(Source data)
# # #

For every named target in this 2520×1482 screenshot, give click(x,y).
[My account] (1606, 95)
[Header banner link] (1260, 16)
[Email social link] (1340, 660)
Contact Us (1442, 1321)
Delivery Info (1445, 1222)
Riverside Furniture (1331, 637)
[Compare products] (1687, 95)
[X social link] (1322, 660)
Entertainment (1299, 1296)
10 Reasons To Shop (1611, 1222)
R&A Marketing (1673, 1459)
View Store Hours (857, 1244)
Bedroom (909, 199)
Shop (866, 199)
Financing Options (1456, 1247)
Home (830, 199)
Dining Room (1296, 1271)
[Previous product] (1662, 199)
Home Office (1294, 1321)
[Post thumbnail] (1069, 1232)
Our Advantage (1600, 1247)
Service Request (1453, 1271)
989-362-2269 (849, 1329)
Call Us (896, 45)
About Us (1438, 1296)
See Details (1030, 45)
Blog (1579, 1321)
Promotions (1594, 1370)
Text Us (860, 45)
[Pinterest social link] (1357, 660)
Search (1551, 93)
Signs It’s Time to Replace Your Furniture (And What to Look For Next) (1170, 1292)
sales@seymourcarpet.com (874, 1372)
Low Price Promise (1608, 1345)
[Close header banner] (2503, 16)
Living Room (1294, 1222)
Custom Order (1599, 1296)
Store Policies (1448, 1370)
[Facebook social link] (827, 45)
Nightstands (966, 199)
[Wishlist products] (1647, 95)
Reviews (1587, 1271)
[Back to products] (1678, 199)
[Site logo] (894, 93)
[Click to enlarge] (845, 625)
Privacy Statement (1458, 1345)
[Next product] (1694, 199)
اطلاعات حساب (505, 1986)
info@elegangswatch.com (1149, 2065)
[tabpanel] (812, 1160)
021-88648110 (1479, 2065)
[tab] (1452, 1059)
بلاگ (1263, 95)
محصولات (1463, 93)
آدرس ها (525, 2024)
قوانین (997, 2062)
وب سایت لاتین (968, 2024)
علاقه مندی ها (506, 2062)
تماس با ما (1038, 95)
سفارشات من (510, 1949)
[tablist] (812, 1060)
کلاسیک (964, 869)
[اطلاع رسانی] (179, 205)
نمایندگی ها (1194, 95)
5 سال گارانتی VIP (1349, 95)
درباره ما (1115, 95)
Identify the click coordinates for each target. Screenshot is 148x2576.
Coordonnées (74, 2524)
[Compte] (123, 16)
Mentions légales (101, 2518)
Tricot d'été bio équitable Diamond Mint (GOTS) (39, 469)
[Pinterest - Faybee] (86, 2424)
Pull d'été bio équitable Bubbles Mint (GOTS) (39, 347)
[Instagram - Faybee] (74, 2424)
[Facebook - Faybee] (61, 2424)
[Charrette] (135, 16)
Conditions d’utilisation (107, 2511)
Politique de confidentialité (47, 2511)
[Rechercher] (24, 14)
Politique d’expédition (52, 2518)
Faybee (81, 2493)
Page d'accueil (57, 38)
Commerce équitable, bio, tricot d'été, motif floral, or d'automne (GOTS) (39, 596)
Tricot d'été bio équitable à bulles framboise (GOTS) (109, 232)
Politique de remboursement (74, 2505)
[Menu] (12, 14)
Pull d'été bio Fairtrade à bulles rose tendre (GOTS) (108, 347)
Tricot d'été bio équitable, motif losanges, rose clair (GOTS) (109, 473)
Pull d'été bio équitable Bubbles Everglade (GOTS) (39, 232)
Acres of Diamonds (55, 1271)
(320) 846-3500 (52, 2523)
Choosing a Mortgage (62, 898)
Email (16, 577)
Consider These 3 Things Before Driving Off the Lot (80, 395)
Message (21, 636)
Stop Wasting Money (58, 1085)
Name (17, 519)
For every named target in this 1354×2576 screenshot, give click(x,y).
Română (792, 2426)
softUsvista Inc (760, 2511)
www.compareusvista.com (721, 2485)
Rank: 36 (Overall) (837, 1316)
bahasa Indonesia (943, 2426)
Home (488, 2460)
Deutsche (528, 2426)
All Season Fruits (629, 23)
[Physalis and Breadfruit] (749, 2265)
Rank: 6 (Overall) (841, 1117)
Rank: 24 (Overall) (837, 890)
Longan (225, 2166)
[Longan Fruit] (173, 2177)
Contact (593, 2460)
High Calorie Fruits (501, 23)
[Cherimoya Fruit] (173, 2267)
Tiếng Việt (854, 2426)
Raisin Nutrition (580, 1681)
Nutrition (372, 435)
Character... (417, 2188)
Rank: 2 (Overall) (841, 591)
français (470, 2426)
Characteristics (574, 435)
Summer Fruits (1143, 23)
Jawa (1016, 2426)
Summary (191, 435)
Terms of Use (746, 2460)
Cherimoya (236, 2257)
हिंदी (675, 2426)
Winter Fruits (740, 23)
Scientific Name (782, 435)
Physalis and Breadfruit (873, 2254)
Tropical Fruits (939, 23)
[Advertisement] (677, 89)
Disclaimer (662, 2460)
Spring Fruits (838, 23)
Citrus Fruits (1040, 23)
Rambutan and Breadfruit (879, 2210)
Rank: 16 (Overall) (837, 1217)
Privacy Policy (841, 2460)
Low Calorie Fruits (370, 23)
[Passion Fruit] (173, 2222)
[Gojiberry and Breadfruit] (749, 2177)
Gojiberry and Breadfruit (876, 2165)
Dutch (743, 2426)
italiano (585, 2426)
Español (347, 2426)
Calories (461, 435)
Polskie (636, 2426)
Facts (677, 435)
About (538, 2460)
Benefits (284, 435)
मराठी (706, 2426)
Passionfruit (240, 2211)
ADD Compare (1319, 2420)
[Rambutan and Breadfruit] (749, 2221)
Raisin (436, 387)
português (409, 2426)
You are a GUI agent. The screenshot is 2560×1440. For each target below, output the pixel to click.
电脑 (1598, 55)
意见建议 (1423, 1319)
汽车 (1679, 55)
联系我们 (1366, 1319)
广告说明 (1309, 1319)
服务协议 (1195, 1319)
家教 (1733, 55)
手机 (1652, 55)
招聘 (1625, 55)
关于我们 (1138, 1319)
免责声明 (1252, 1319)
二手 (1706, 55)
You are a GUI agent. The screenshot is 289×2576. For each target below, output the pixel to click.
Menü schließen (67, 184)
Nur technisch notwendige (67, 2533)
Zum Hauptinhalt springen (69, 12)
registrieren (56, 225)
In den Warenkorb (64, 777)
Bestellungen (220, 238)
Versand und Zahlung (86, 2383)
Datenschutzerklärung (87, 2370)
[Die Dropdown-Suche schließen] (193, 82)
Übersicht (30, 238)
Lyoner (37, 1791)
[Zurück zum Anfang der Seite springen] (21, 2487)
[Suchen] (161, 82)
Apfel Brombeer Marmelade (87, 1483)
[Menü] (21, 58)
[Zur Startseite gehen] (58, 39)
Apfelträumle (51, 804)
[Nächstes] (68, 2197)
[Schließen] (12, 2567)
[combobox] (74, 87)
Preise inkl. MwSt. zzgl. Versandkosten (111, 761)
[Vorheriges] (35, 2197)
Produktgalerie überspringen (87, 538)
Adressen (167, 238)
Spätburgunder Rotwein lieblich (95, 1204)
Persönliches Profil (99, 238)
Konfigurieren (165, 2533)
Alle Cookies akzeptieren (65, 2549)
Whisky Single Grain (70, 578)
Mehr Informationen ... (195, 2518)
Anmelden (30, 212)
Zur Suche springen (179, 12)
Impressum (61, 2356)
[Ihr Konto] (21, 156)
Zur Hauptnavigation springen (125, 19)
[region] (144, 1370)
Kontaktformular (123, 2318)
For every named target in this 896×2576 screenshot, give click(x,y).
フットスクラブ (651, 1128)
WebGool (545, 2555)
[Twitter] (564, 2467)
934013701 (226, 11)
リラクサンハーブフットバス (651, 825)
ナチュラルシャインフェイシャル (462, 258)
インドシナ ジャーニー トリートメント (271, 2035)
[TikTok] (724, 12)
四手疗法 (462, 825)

# # #

▶ [Exercise objective]
Output every record verbatim.

▶ [Expected answer]
For every named target in this 2520×1482 screenshot, give click(x,y).
[My account] (1606, 95)
[Header banner link] (1260, 16)
[Email social link] (1340, 660)
Contact Us (1442, 1321)
Delivery Info (1445, 1222)
Riverside Furniture (1331, 637)
[Compare products] (1687, 95)
[X social link] (1322, 660)
Entertainment (1299, 1296)
10 Reasons To Shop (1611, 1222)
R&A Marketing (1673, 1459)
View Store Hours (857, 1244)
Bedroom (909, 199)
Shop (866, 199)
Financing Options (1456, 1247)
Home (830, 199)
Dining Room (1296, 1271)
[Previous product] (1662, 199)
Home Office (1294, 1321)
[Post thumbnail] (1069, 1232)
Our Advantage (1600, 1247)
Service Request (1453, 1271)
989-362-2269 (849, 1329)
Call Us (896, 45)
About Us (1438, 1296)
See Details (1030, 45)
Blog (1579, 1321)
Promotions (1594, 1370)
Text Us (860, 45)
[Pinterest social link] (1357, 660)
Search (1551, 93)
Signs It’s Time to Replace Your Furniture (And What to Look For Next) (1170, 1292)
sales@seymourcarpet.com (874, 1372)
Low Price Promise (1608, 1345)
[Close header banner] (2503, 16)
Living Room (1294, 1222)
Custom Order (1599, 1296)
Store Policies (1448, 1370)
[Facebook social link] (827, 45)
Nightstands (966, 199)
[Wishlist products] (1647, 95)
Reviews (1587, 1271)
[Back to products] (1678, 199)
[Site logo] (894, 93)
[Click to enlarge] (845, 625)
Privacy Statement (1458, 1345)
[Next product] (1694, 199)
اطلاعات حساب (505, 1986)
info@elegangswatch.com (1149, 2065)
[tabpanel] (812, 1160)
021-88648110 (1479, 2065)
[tab] (1452, 1059)
بلاگ (1263, 95)
محصولات (1463, 93)
آدرس ها (525, 2024)
قوانین (997, 2062)
وب سایت لاتین (968, 2024)
علاقه مندی ها (506, 2062)
تماس با ما (1038, 95)
سفارشات من (510, 1949)
[tablist] (812, 1060)
کلاسیک (964, 869)
[اطلاع رسانی] (179, 205)
نمایندگی ها (1194, 95)
5 سال گارانتی VIP (1349, 95)
درباره ما (1115, 95)
Identify the click coordinates for each target. Screenshot is 148x2576.
Coordonnées (74, 2524)
[Compte] (123, 16)
Mentions légales (101, 2518)
Tricot d'été bio équitable Diamond Mint (GOTS) (39, 469)
[Pinterest - Faybee] (86, 2424)
Pull d'été bio équitable Bubbles Mint (GOTS) (39, 347)
[Instagram - Faybee] (74, 2424)
[Facebook - Faybee] (61, 2424)
[Charrette] (135, 16)
Conditions d’utilisation (107, 2511)
Politique de confidentialité (47, 2511)
[Rechercher] (24, 14)
Politique d’expédition (52, 2518)
Faybee (81, 2493)
Page d'accueil (57, 38)
Commerce équitable, bio, tricot d'été, motif floral, or d'automne (GOTS) (39, 596)
Tricot d'été bio équitable à bulles framboise (GOTS) (109, 232)
Politique de remboursement (74, 2505)
[Menu] (12, 14)
Pull d'été bio Fairtrade à bulles rose tendre (GOTS) (108, 347)
Tricot d'été bio équitable, motif losanges, rose clair (GOTS) (109, 473)
Pull d'été bio équitable Bubbles Everglade (GOTS) (39, 232)
Acres of Diamonds (55, 1271)
(320) 846-3500 (52, 2523)
Choosing a Mortgage (62, 898)
Email (16, 577)
Consider These 3 Things Before Driving Off the Lot (80, 395)
Message (21, 636)
Stop Wasting Money (58, 1085)
Name (17, 519)
For every named target in this 1354×2576 screenshot, give click(x,y).
Română (792, 2426)
softUsvista Inc (760, 2511)
www.compareusvista.com (721, 2485)
Rank: 36 (Overall) (837, 1316)
bahasa Indonesia (943, 2426)
Home (488, 2460)
Deutsche (528, 2426)
All Season Fruits (629, 23)
[Physalis and Breadfruit] (749, 2265)
Rank: 6 (Overall) (841, 1117)
Rank: 24 (Overall) (837, 890)
Longan (225, 2166)
[Longan Fruit] (173, 2177)
Contact (593, 2460)
High Calorie Fruits (501, 23)
[Cherimoya Fruit] (173, 2267)
Tiếng Việt (854, 2426)
Raisin Nutrition (580, 1681)
Nutrition (372, 435)
Character... (417, 2188)
Rank: 2 (Overall) (841, 591)
français (470, 2426)
Characteristics (574, 435)
Summer Fruits (1143, 23)
Jawa (1016, 2426)
Summary (191, 435)
Terms of Use (746, 2460)
Cherimoya (236, 2257)
हिंदी (675, 2426)
Winter Fruits (740, 23)
Scientific Name (782, 435)
Physalis and Breadfruit (873, 2254)
Tropical Fruits (939, 23)
[Advertisement] (677, 89)
Disclaimer (662, 2460)
Spring Fruits (838, 23)
Citrus Fruits (1040, 23)
Rambutan and Breadfruit (879, 2210)
Rank: 16 (Overall) (837, 1217)
Privacy Policy (841, 2460)
Low Calorie Fruits (370, 23)
[Passion Fruit] (173, 2222)
[Gojiberry and Breadfruit] (749, 2177)
Gojiberry and Breadfruit (876, 2165)
Dutch (743, 2426)
italiano (585, 2426)
Español (347, 2426)
Calories (461, 435)
Polskie (636, 2426)
Facts (677, 435)
About (538, 2460)
Benefits (284, 435)
मराठी (706, 2426)
Passionfruit (240, 2211)
ADD Compare (1319, 2420)
[Rambutan and Breadfruit] (749, 2221)
Raisin (436, 387)
português (409, 2426)
You are a GUI agent. The screenshot is 2560×1440. For each target below, output the pixel to click.
电脑 (1598, 55)
意见建议 (1423, 1319)
汽车 (1679, 55)
联系我们 (1366, 1319)
广告说明 (1309, 1319)
服务协议 (1195, 1319)
家教 (1733, 55)
手机 (1652, 55)
招聘 (1625, 55)
关于我们 (1138, 1319)
免责声明 (1252, 1319)
二手 (1706, 55)
You are a GUI agent. The screenshot is 289×2576. For each target below, output the pixel to click.
Menü schließen (67, 184)
Nur technisch notwendige (67, 2533)
Zum Hauptinhalt springen (69, 12)
registrieren (56, 225)
In den Warenkorb (64, 777)
Bestellungen (220, 238)
Versand und Zahlung (86, 2383)
Datenschutzerklärung (87, 2370)
[Die Dropdown-Suche schließen] (193, 82)
Übersicht (30, 238)
Lyoner (37, 1791)
[Zurück zum Anfang der Seite springen] (21, 2487)
[Suchen] (161, 82)
Apfel Brombeer Marmelade (87, 1483)
[Menü] (21, 58)
[Zur Startseite gehen] (58, 39)
Apfelträumle (51, 804)
[Nächstes] (68, 2197)
[Schließen] (12, 2567)
[combobox] (74, 87)
Preise inkl. MwSt. zzgl. Versandkosten (111, 761)
[Vorheriges] (35, 2197)
Produktgalerie überspringen (87, 538)
Adressen (167, 238)
Spätburgunder Rotwein lieblich (95, 1204)
Persönliches Profil (99, 238)
Konfigurieren (165, 2533)
Alle Cookies akzeptieren (65, 2549)
Whisky Single Grain (70, 578)
Mehr Informationen ... (195, 2518)
Anmelden (30, 212)
Zur Suche springen (179, 12)
Impressum (61, 2356)
[Ihr Konto] (21, 156)
Zur Hauptnavigation springen (125, 19)
[region] (144, 1370)
Kontaktformular (123, 2318)
For every named target in this 896×2576 screenshot, give click(x,y).
フットスクラブ (651, 1128)
WebGool (545, 2555)
[Twitter] (564, 2467)
934013701 (226, 11)
リラクサンハーブフットバス (651, 825)
ナチュラルシャインフェイシャル (462, 258)
インドシナ ジャーニー トリートメント (271, 2035)
[TikTok] (724, 12)
四手疗法 (462, 825)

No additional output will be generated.